Information dominance has always been the key strategy to win the Information Warfare (IW) being substantially common in the geostrategic battlespace. However, cyberspace has made it easier, faster and efficacious for IW threats to operate on a large scale.
Global digitisation has changed the character of conflict and warfare. The extensive rise of Information and Communication Technology has brought a paradigm shift in IW, leading to a new dimension in terms of cyber espionage or cyber warfare for the offensive and defensive purpose at par, to intrude, disrupt and control the rival’s data and resources.
The current risk through critical data or information landing in the hand of the enemies has grown manifold which may provide a competitive advantage to the rival nation at two severe levels. Firstly, enhanced ability to intrude systems and jeopardise the strategic intent; secondly, extensive automation of defence systems and armament can use data to attain desired goals of the adversaries.
Modern lives are entirely dependent on technologies the digital age has provided, whereby the traditional warfighting domains of land, air and sea have evolved to include cyber and outer space due to such technology. This means the present military might or supremacy can well be understood in terms of technological and information superiority. What cutting-edge technology provides the nation with technological and information superiority? The answer is ‘Quantum Technology’.
Understanding Quantum Technology
Quantum theory is over a century old, which led to the twentieth-century first quantum technology revolution marked by transistors leading to the rise of classical computers, lasers leading to the ultra-fast fibre-optic communication system, and atomic clocks making satellite navigation possible. The second quantum technology has just begun and is predicted to harness the absolute power of quantum theory to improve upon the desired results of technological devices to an unimaginable extent.

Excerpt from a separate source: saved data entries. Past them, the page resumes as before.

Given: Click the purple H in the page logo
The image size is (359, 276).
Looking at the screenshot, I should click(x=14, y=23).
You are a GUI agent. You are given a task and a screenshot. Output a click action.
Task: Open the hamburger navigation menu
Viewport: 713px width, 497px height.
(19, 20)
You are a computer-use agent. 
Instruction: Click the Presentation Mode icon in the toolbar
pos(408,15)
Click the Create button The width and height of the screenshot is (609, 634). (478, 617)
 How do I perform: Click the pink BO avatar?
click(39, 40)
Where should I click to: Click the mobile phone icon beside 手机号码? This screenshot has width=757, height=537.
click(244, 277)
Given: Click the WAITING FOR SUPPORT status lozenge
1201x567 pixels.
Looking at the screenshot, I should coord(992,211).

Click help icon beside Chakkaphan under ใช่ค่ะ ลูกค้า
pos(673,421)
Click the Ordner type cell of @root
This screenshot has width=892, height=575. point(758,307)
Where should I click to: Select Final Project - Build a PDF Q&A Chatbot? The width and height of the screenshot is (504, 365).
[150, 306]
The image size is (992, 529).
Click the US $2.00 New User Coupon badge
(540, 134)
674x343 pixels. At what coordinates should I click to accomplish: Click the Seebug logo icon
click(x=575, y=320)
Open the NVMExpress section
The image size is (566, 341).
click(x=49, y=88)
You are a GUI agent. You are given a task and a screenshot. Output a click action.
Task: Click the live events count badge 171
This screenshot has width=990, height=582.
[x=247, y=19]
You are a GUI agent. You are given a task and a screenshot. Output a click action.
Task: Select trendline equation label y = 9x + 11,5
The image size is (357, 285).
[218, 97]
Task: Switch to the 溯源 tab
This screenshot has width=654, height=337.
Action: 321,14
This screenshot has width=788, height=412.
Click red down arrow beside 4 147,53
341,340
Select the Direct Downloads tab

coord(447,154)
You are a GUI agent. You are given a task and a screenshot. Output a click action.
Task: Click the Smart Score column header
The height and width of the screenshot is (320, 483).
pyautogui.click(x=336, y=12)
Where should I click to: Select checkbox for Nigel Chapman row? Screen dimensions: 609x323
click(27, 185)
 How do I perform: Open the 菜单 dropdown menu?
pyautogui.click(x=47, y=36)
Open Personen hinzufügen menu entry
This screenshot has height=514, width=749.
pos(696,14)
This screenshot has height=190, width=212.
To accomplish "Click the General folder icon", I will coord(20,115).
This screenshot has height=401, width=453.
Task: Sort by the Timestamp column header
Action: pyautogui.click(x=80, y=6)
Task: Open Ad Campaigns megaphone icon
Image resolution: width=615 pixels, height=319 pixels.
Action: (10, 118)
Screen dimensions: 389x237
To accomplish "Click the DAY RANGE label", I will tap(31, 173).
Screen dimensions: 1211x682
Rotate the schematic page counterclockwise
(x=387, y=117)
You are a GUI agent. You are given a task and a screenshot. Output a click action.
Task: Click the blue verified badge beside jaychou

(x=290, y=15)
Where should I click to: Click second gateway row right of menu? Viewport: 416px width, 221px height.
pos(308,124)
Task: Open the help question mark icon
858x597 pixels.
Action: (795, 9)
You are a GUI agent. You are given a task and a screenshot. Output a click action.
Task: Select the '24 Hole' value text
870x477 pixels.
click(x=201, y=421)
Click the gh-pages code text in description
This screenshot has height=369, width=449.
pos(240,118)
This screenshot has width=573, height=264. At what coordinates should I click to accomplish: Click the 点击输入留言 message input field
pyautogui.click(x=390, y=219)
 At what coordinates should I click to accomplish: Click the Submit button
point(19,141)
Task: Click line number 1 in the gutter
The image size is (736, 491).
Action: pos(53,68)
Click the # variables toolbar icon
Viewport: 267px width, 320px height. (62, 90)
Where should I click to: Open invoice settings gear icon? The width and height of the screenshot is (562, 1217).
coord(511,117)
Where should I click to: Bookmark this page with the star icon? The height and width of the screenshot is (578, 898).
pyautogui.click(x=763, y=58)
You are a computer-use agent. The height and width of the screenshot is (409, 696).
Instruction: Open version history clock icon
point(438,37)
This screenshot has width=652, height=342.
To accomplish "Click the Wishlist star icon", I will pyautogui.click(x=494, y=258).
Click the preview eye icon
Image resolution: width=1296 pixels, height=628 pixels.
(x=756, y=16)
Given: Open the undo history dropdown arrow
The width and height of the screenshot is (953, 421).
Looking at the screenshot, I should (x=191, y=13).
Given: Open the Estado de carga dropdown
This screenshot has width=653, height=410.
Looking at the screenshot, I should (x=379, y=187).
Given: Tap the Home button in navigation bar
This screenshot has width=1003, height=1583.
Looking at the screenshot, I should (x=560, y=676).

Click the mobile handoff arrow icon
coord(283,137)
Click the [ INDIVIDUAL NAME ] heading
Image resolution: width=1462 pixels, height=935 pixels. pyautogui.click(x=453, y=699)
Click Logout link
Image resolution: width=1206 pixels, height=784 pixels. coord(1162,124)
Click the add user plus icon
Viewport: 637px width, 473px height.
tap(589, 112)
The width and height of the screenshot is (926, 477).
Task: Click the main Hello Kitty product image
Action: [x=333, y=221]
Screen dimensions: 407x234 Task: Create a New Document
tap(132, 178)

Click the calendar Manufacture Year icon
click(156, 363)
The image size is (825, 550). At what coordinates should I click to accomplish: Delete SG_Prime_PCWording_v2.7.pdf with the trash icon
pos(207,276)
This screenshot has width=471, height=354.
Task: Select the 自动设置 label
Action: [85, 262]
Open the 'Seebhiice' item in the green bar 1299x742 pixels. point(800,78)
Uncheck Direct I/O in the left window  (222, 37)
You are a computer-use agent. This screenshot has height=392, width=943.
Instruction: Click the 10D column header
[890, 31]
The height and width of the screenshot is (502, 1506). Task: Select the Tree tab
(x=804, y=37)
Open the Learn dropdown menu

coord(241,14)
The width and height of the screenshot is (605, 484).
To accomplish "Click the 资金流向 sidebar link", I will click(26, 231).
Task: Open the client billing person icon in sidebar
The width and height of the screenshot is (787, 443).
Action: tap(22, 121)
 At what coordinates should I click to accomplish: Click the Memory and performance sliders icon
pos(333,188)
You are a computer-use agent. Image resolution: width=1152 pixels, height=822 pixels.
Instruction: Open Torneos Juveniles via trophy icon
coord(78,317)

For example, Google Inc introduced a ‘Sycamore’ quantum processor having just 53 qubits completed a task in 200 seconds, whereas a state-of-the-art supercomputer will take 10,000 years to finish that task as claimed by Google in a paper published in ‘Nature’ in October 2019. Qubit or quantum bit are the superposition of computer bits in the state of 0, 1 and its combinations, whereas classical computers have bits in 0 and 1 only. Besides superposition, the other two strange principles of quantum technology are entanglement and observation.
Quantum entanglement is when two particles are linked and share properties despite being at a distance through which entangled qubits will do a reduced number of logic operations enabling complex problems to be solved quickly. Superposition and entanglement only exist as long as quantum particles are not observed or measured, ‘observing’ the quantum state yields information. The second quantum revolution will ultimately be a revolution of quantum information science that will significantly impact the national security and defence system.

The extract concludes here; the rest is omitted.